The researcher’s study resulted in him being awarded a Doctor of Philosophy degree in Health Sciences (Physiology) from the University of KwaZulu-Natal (UKZN) during the university’s recent Spring Graduation.

Mxinwa’s study sought to understand the inter-relationship between the immune and metabolic systems, with a special focus on diet-induced obesity, metabolic syndrome and related cardiovascular complications.

His PhD research work showed that a high fat diet alters the metabolic system and the body’s ability to breakdown fats and glucose, leading to an increase in blood glucose insulin and cholesterol levels.

The study also revealed that the changes in glucose and cholesterol levels alter certain types of innate lymphoid cells as well as the proteins (referred to as cytokines) that these cells release in the blood.

Additionally, Mxinwa’s work illustrated that taking the lipid-lowering drug fluvastatin and the glucose-lowering drug metformin reduced the inflammation associated with specific innate lymphoid cells and improved blood glucose levels.

‘Huge accomplishment’

Mxinwa grew up in Lusikisiki in the Eastern Cape, completing his matric at Siwali High - a rural school that had no science or computer laboratories at the time.
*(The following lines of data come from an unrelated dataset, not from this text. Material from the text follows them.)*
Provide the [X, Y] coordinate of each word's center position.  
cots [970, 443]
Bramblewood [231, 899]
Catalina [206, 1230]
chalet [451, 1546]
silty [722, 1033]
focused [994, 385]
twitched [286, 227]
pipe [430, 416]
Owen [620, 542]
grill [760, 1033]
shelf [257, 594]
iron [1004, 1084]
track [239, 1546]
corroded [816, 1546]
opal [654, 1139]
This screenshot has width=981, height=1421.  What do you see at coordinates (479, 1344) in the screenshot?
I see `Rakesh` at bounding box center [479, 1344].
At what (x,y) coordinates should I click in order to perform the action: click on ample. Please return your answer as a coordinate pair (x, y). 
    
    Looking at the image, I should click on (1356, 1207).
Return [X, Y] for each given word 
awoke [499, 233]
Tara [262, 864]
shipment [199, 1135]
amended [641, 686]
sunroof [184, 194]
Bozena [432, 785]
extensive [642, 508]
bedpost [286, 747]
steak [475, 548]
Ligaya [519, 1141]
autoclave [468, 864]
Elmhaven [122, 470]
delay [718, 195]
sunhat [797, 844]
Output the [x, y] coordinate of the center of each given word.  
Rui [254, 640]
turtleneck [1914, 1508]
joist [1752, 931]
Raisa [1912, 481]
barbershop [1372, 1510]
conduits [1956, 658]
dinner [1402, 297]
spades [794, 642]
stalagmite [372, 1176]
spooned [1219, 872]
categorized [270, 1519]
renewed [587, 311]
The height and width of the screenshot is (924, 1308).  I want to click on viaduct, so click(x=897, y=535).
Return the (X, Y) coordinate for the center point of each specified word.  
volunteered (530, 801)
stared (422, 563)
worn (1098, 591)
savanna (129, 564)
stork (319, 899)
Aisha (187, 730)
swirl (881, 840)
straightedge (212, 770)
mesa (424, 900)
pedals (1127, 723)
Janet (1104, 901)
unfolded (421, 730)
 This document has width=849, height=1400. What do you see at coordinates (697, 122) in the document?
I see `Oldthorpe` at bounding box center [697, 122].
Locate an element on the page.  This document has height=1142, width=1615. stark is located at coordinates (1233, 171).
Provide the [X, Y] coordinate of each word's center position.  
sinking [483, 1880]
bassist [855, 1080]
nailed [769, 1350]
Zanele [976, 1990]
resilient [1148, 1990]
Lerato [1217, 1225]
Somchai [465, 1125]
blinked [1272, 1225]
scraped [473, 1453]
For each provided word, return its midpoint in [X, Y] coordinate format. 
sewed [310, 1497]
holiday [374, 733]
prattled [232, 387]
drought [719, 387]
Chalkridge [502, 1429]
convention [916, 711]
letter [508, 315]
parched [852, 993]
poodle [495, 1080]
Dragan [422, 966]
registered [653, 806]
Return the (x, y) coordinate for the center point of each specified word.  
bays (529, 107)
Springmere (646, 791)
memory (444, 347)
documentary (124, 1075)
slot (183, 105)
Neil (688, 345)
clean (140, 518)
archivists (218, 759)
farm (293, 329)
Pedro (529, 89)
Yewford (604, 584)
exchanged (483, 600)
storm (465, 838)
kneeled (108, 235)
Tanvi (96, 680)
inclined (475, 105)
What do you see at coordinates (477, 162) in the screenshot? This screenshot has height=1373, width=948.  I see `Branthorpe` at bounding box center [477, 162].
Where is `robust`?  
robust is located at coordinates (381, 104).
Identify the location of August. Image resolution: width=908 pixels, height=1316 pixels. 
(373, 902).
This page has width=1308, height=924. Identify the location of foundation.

His first encounter with computers was at UKZN.

“My PhD is a huge accomplishment, not just for me and my family, but also for the community I come from,” said the proud 30-year-old.

‘To my knowledge, I am the first person from my high school to obtain a PhD. I hope and believe I will not be the last, as my academic success should encourage more people from my community to enrol for postgraduate studies when there is an opportunity.”

Mxinwa enrolled at UKZN in 2018 and in 2020 was appointed as a lecturer in the Discipline of Human Physiology at the School of Laboratory Medicine and Medical Sciences. He is still actively involved in undergraduate teaching and supervising MSc and Honours research students.

During the course of his PhD journey he authored and co-authored more than 20 publications and a book chapter.

He was recently awarded the Research Equipment Grant of R561 125 under the category of emerging researchers.

“My experience as a student at UKZN was great. I made friends and connections who have contributed greatly to my growth as a researcher and as a human being,” said Mxinwa.